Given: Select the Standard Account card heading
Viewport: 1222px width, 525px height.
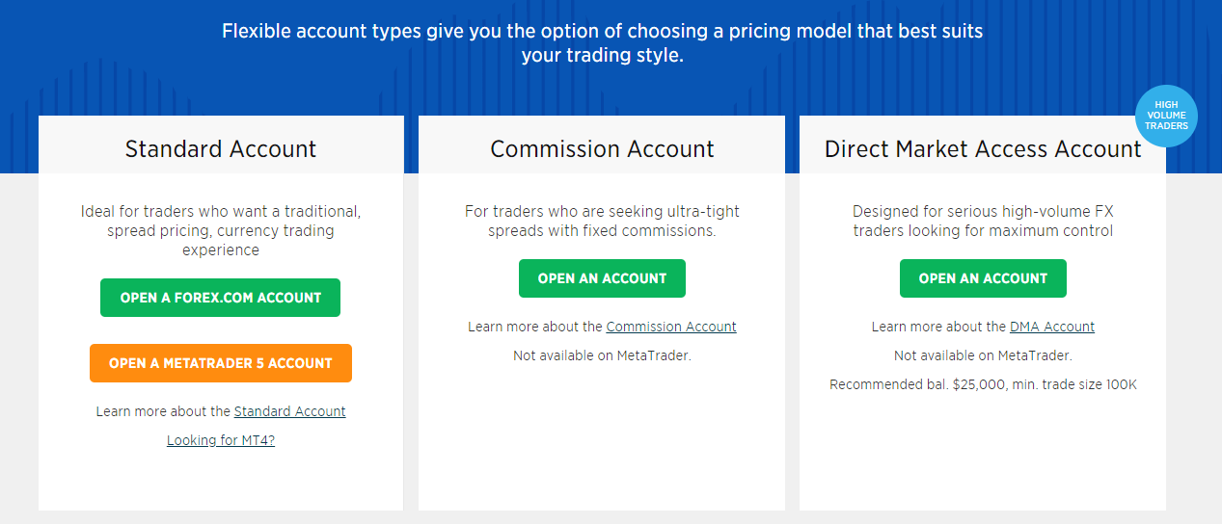Looking at the screenshot, I should [x=220, y=149].
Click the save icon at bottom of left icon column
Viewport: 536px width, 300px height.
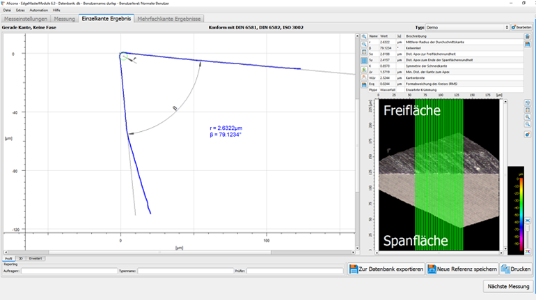click(x=364, y=85)
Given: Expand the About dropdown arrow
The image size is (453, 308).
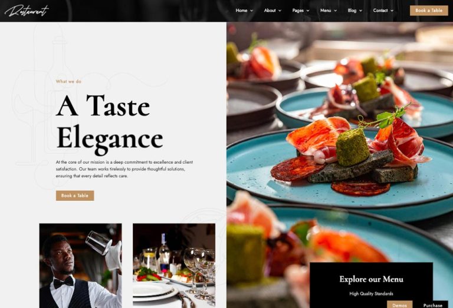Looking at the screenshot, I should pos(280,11).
○ ○ ○ ○ ○
WORK TASK:
Pictures are to be dropped; the lines from the start of the entries above through the line with "Given: Expand the About dropdown arrow" are to be given again verbatim.

OUTPUT OF THE EXERCISE:
Given: Select the Standard Account card heading
Viewport: 1222px width, 525px height.
Looking at the screenshot, I should [x=220, y=149].
Click the save icon at bottom of left icon column
Viewport: 536px width, 300px height.
click(x=364, y=85)
Given: Expand the About dropdown arrow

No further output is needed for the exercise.